Je me rappellerai toujours des sensations qui ont accompagné mes premières semaines à Firstmed. Moi qui étais habituée au son des sonnettes de “l’appel malade”, je me retrouvais seule devant un écran d’ordinateur, face à de grosses responsabilités. Cela m’a pris deux ans pour oser prendre complètement possession de ma nouvelle fonction et donner ma couleur à Firstmed. Aujourd’hui, j’ai le courage de me faire confiance, en apportant mon vécu et ma vision dans le management. Je suis sortie du moule.
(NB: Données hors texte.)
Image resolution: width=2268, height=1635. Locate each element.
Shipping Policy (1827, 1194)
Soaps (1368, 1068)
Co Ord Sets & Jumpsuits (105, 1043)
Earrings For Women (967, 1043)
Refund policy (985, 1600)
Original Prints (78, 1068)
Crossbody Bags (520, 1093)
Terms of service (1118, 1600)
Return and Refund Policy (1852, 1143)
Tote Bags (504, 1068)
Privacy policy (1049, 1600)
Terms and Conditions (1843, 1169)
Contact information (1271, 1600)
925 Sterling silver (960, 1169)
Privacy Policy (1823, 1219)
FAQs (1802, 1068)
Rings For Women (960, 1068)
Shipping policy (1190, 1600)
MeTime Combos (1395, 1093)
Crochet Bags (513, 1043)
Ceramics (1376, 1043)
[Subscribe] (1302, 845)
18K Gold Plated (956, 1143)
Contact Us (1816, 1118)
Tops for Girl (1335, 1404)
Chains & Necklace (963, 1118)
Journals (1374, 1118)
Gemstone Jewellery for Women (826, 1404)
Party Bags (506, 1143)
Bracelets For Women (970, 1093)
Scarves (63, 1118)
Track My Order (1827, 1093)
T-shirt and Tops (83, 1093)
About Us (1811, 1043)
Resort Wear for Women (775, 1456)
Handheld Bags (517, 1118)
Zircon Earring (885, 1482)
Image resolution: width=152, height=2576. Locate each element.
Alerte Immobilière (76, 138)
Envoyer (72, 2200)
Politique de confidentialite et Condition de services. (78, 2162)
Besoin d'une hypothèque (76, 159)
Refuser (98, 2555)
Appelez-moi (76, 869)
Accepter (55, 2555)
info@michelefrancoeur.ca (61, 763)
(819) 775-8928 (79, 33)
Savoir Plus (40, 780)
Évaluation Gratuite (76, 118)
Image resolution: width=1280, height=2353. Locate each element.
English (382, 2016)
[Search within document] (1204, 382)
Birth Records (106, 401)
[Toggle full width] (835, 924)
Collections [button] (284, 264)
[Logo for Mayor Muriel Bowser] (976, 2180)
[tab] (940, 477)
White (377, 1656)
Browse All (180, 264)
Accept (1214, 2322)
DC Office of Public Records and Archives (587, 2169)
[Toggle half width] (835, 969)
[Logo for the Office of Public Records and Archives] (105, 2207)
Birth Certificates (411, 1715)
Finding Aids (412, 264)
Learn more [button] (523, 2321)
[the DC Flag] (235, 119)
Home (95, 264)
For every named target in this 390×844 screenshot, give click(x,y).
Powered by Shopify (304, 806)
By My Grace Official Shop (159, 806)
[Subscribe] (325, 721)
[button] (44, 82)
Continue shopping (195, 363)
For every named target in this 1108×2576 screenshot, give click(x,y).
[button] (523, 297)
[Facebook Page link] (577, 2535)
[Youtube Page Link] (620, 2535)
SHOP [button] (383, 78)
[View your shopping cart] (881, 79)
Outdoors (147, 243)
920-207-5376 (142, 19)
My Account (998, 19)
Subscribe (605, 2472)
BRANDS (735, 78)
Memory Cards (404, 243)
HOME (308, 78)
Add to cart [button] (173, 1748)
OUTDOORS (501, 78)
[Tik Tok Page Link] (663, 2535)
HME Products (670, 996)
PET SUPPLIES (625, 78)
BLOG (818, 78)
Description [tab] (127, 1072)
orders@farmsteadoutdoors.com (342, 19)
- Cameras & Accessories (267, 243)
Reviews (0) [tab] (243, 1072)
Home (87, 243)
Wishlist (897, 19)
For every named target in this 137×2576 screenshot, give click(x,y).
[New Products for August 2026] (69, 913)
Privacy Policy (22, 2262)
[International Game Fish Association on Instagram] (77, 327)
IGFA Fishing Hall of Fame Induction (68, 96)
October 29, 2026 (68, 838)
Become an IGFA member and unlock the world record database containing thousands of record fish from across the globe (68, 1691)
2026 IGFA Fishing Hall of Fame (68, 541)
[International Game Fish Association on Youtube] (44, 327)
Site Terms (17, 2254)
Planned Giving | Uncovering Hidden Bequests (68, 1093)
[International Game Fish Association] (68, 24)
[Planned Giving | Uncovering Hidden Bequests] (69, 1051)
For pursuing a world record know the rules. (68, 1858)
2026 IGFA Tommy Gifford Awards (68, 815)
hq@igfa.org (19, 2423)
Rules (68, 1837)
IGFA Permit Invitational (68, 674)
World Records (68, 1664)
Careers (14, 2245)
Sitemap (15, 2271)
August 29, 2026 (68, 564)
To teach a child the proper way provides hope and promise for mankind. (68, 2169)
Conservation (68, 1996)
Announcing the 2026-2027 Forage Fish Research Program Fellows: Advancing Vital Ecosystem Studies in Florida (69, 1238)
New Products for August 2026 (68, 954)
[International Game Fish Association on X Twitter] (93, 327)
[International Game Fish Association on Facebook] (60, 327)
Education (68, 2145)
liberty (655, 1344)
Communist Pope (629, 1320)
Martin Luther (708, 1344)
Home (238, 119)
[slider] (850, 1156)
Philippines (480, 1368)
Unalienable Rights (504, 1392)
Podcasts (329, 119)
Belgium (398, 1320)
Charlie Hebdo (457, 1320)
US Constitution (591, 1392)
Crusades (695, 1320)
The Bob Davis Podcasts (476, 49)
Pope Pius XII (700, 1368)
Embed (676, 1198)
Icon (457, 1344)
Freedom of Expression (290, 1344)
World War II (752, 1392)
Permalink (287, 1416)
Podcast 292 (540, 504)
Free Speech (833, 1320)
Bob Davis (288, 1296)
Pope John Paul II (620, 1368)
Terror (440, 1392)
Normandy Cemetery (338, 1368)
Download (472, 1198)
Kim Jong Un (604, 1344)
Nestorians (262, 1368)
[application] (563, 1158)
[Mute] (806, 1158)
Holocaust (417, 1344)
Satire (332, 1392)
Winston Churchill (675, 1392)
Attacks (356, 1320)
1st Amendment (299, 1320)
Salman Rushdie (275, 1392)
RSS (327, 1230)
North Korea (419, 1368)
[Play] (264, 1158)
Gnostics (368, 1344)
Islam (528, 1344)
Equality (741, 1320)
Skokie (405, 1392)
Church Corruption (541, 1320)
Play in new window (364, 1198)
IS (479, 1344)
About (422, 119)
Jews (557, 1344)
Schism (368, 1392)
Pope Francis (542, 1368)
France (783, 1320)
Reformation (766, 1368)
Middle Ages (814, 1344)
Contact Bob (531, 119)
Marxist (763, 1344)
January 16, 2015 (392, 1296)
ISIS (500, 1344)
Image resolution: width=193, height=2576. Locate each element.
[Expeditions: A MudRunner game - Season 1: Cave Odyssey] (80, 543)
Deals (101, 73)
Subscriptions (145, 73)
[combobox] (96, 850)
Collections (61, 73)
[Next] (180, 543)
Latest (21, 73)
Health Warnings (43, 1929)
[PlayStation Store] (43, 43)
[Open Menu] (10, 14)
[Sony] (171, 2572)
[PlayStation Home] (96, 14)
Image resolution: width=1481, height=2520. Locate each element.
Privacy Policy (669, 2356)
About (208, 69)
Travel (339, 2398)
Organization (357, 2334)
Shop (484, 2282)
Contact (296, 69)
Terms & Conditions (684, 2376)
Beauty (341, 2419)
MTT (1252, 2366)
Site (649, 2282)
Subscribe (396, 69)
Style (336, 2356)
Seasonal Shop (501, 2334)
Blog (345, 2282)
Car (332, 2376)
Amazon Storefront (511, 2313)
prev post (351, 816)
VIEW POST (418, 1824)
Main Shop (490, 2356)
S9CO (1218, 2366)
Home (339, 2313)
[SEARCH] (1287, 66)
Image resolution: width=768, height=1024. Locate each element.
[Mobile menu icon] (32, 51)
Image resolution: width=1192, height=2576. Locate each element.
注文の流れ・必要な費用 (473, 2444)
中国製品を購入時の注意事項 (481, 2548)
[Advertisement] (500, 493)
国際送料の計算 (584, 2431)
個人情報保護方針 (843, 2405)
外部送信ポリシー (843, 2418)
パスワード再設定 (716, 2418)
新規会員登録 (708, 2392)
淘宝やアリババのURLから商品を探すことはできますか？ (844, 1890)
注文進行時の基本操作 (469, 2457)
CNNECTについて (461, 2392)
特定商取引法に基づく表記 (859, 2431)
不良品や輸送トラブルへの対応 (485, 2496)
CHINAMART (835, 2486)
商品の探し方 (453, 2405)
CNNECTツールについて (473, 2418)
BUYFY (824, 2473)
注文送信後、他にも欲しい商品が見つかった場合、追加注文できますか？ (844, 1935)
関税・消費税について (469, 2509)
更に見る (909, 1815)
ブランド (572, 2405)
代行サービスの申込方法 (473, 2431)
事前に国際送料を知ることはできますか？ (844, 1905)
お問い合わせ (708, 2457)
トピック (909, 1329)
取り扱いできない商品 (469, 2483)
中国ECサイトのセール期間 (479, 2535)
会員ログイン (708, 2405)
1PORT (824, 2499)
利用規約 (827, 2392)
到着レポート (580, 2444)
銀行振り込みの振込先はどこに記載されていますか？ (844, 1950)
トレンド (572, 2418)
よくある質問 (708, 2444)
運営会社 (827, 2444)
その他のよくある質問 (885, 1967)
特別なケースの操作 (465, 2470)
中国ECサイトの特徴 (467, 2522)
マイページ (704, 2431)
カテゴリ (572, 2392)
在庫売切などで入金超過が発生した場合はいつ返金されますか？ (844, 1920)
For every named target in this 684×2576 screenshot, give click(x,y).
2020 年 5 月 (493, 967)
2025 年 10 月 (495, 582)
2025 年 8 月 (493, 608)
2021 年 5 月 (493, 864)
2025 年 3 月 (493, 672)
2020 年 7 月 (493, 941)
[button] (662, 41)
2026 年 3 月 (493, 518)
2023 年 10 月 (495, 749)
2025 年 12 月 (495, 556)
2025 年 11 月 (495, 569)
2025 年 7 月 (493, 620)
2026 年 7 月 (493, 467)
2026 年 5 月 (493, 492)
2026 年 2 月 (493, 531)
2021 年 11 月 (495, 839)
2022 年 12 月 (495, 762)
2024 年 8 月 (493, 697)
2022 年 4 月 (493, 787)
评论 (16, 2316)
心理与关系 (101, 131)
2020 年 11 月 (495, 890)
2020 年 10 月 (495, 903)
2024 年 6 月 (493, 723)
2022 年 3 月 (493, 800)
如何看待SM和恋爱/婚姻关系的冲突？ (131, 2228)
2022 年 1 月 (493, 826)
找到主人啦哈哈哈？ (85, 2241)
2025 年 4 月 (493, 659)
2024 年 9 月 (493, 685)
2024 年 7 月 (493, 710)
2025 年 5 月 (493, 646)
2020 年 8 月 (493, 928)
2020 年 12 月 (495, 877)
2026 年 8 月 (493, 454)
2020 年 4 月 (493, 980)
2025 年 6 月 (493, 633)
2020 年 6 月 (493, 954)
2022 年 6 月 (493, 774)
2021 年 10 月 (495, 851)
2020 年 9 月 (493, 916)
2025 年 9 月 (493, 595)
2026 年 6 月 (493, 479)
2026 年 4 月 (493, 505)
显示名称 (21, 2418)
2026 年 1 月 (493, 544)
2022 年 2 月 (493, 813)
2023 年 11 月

Je me suis affranchie des attentes et des peurs de décevoir, toujours prête à me lancer de nouveaux défis. C’est ainsi que j’ai créé le livre-CD “Il faut sauver grand-maman” avec Henri Dès, pour apprendre aux enfants à composer le numéro d’urgence 144.

Aujourd’hui, j’ai le droit d’être qui je suis. Mon ancien stéthoscope accroché à ma salle de bain me le rappelle tous les jours. Si mon parcours avait été tracé dans les plus grandes écoles, assuré par une famille bien établie, aurais-je eu la « niaque » indispensable à mon activité actuelle ?  Le quotidien d’une cheffe d’entreprise est semé d’embûches. Chaque jour, on pourrait abandonner, baisser les bras, face à l’ampleur des difficultés rencontrées. Il faut se battre, contre l’image que nous renvoie la société, mais surtout contre nos propres barrières et angoisses. Nous devons être prêts à oser prendre des risques… ne dit-on pas que la vie commence hors de sa zone de confort ?

J’espère que les femmes que je vous présenterai ces prochains mois dans ce blog vous donneront, à vous aussi, l’envie de vous battre.